The 10 Best Movie Micromoments of 2014
Each year, the movie industry can be counted on to provide a fair number of truly superb performances, inspired directorial efforts, exquisite scores, and examples of recognition-worthy craftsmanship. And with the awards season that arrives with the new year, most of those efforts will, indeed, receive plenty of recognition. But what about those moments too fleeting and too category-defying to register with the Academy, the voters and all those other mechanisms for saluting the best of the previous year? Well, this will have to do.
10. That Moment Suspended Disbelief Snaps — The Hobbit: The Battle of the Five Armies
Warning: Here, thar be minor spoilers. Oh Peter Jackson, studio gluttony and Tolkien fatigue. What else but sloppy writing paired with the ever-present need to distend action sequences and pad the movie’s running time explains the climactic Final Battle between Thorin Oakenshield (Richard Armitage) and Azog the Strangely Fixated on Thorin Oakenshield? Even accepting the possibility that albino orcs have an innate resistance to hypothermia (after all, who knows?), ol’ Azog still shouldn’t be able to bust vertically and bodily through the several inches of ice from a prone, horizontal floating position. Yes, yes … this sounds like the classic instance of the Nerd nitpick, triggering the similarly classic response, “But it’s a movie with elves and wizards!” But one, shut up. Two, the fabric of any fiction, be it crime noir or high fantasy or even just a slightly embellished recounting of a night out on the town, relies on all the mundane realities being kept in place while the crazy stuff happens. Suspended disbelief does require some structural support, after all. But all that aside, this moment squanders the satisfaction gained from watching Thorin use his smarts to defeat his foe—it’s all undone by having an impossible development enabled by lazy writing. Yes, we know any victories by Thorin will be personally pyrrhic, but allow the dwarf his due. —Scott Wold
9. Photoshop Fail of the Year — Left Behind
Nicolas Cage has a track record of being pretty cheesy and hilarious in his last, oh, decade or so of movies. In the very forgettable Left Behind, the real star is a family photo into which Nicolas Cage had been obviously and hilariously photoshopped. Every time the film showed it, I would nudge my friend and say “Look—there it is again!” —Curt Holman
8. Most Hilariously Fake Prop Baby — American Sniper
This is not actually one of the scenes we’re talking about, but hey, “Baby!”

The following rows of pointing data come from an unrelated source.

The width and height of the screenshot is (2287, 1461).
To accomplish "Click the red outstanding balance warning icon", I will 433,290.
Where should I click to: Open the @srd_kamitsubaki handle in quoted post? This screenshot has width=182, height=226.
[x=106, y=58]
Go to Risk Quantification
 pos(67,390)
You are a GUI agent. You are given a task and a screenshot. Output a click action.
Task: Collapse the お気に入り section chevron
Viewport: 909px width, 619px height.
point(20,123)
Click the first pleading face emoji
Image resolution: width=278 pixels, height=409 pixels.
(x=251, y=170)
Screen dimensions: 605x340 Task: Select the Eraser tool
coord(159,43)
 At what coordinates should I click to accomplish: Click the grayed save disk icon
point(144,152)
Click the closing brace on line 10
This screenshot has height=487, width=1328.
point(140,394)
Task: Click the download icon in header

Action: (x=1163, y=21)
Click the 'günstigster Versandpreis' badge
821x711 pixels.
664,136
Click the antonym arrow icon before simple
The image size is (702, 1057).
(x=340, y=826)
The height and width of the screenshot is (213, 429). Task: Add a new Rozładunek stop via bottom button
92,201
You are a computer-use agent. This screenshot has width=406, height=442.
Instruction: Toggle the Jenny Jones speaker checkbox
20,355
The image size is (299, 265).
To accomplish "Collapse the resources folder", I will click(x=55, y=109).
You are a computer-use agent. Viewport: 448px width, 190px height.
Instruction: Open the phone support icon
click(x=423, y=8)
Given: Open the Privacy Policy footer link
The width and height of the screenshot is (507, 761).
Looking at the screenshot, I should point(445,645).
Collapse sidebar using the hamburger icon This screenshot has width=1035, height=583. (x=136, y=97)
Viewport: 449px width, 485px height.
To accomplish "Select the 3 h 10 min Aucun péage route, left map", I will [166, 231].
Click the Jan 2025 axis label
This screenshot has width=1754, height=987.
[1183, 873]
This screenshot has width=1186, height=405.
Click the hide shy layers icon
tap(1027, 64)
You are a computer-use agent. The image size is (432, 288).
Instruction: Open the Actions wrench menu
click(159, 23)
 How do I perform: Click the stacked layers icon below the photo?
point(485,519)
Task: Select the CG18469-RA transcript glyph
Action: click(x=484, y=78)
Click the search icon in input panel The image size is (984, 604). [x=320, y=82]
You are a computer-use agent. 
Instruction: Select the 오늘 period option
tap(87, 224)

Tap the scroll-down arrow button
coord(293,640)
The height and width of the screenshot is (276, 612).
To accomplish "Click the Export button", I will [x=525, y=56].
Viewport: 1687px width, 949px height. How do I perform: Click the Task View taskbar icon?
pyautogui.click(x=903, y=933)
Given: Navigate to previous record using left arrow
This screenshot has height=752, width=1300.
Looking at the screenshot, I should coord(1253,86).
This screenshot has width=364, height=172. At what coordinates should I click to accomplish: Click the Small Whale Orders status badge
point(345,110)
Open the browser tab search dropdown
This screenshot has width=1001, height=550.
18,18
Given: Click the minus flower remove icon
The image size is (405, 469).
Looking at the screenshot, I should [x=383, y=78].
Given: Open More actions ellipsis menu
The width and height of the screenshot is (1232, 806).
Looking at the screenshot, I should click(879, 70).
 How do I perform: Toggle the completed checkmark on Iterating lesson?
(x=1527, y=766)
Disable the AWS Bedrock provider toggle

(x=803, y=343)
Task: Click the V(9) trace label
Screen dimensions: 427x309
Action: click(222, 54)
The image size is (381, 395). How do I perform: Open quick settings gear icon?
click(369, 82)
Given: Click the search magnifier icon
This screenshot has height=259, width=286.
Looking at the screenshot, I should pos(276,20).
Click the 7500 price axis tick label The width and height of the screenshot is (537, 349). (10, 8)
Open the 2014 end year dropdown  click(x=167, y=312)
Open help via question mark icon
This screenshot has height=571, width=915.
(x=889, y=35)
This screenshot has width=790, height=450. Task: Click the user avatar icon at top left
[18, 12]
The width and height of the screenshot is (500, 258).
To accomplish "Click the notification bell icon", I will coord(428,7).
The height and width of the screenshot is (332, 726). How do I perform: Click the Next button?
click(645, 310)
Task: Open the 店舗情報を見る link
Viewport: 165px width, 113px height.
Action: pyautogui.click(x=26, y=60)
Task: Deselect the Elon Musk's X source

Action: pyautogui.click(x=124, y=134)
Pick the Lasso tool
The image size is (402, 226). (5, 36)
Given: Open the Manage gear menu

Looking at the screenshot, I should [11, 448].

Speaking of Distracting props… Bradley Cooper may have turned in yet another amazing performance as the majorly PTSD’d Navy SEAL legend Chris Kyle, but no measure of acting proficiency can sell a stiff, plastic doll that’s supposed to be fussing during a medium shot. Trying to get away with it once is something, but trying it twice after the second child arrives, rightly had the audience I saw it with laughing during an emotionally charged domestic scene. (The chuckles even carried over into the following scene.) Filmmaker Clint Eastwood may be a legend, but no sane director could have seen those dailies and not called for reshoots. —Scott Wold
7. Enter the Wiig — The Skeleton Twins
As the above video shows, the lip synching scene the titular duo (Bill Hader and Kristen Wiig) in The Skeleton Twins is a fun to watch, but even though we know Wiig’s character will inevitably succumb to her brother’s invitation, it’s still satisfying—and fun—when she finally gives in.